There's a lot of that which I think it true - but I also agree with Bob that those who allow themselves to pick up prejudices about CFS patients from just reading a few heated forum threads are not the sort of people terribly worthy of our respect.
Unfortunately, they are the sort of people who make up about 95% of the human race.
Given the poor way in which those with CFS are commonly treated, I expect that we are relatively likely to be driven to some sort of madness. While studies seem to indicate that those with CFS are no more likely to suffer from mental health problems than those with MS, I expect that there is a type of madness which we can be pushed towards by the common experience of being mistreated by those we thought we could trust at our time of greatest need. Maybe it doesn't lead to any officially recognised disorder, but I think that it must mess us up a bit.
It's easy for others to come along, see how angry and suspicious we seem, and assume that CFS is a psychological disorder, rather than acknowledge the intense and confusing hardships which CFS and the way it is often treated can impose. As a species, we like to blame others for their own suffering - it's comforting - and I think that CFS patients have been a real victim of this. I'm sure that we could behave in a way which reduced this problem - but having to manage the prejudices of others is quite a burden to take on: there are always going to be people who believe barmy things and write about them on the internet. Given the uncertainty that surrounds CFS, there's more room for us to go wrong as we attempt to understand our own lives than there is for most others.

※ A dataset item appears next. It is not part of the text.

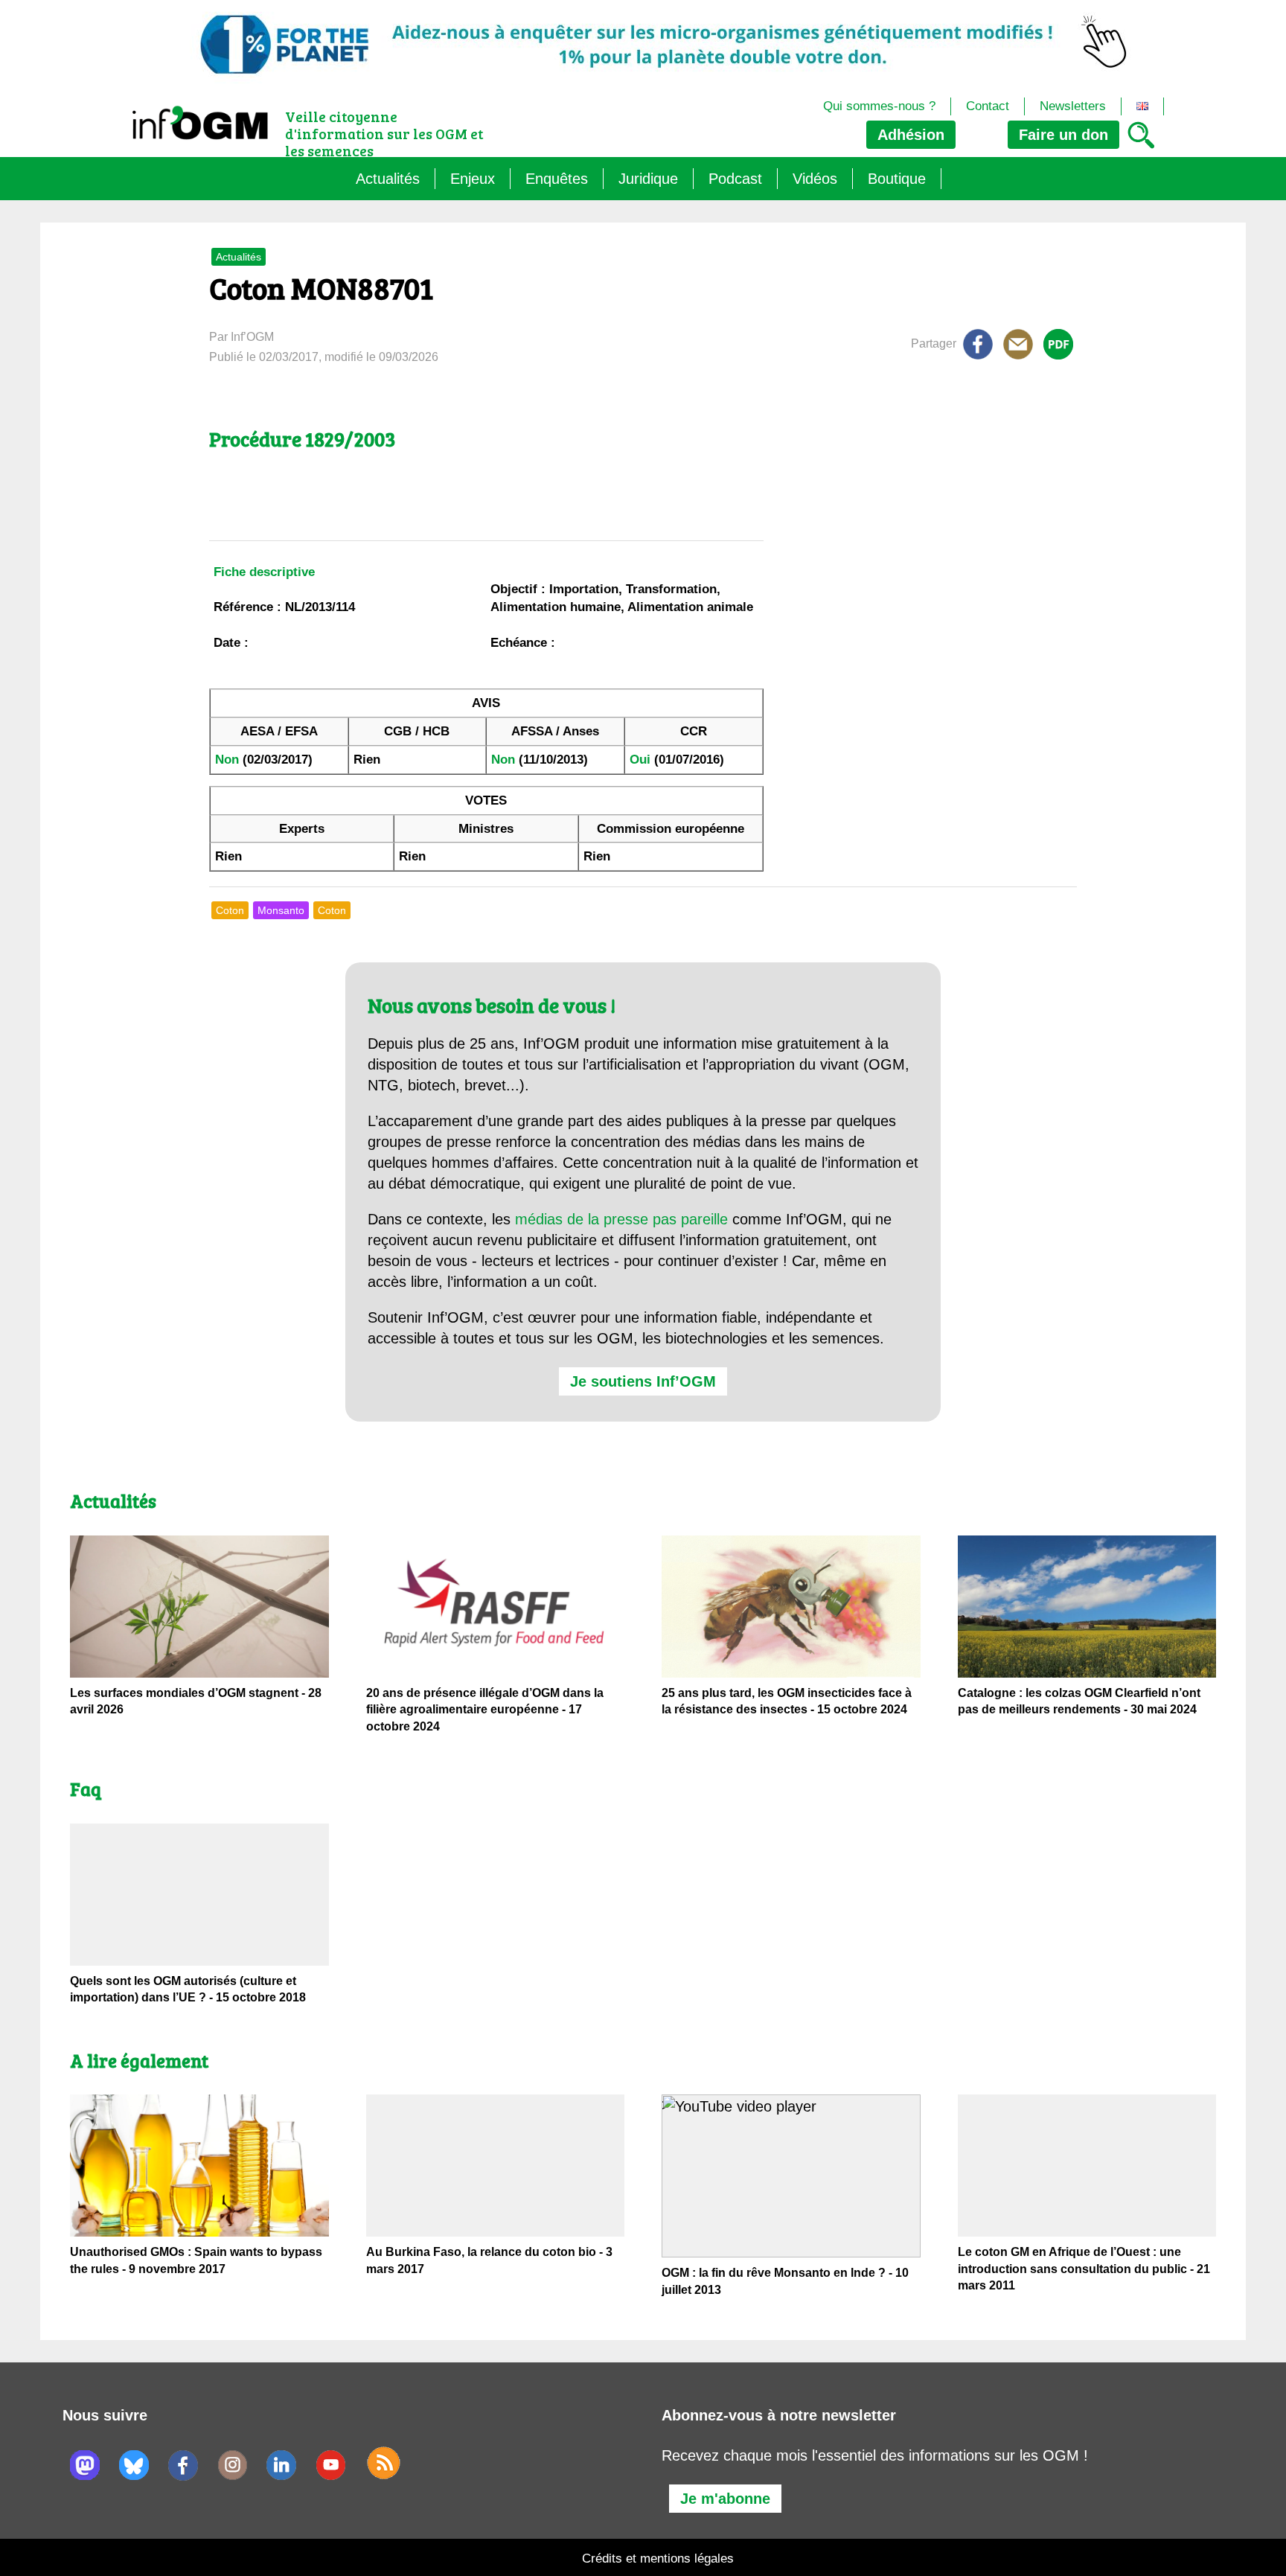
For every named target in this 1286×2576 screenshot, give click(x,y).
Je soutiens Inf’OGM (643, 1381)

(I'm starting to ramble - it's been a long day, and I need to get offline.)
(edit: Seeing as so many of the problems surrounding CFS relate to the way some choose to presume that chronic fatigue syndrome should be treated as a psychological disorder, I rather regret talking so casually of 'madness'. I think I'm rather too tired to deal properly with this topic though).
re Jamie Deckoff-Jones latest: It's a fair point, questioning why on earth Mikovits would misrepresent her results, and then reuse her own slide showing people what she had done. I don't see the motivation for altering results in the first place, never mind re-using the image of those results (which surely you would feel nervous about) in a later slide - she must have had access to loads of results like these! If it was fraud, it could easily have been done so much more competently. Hopefully we'll get an official response soon.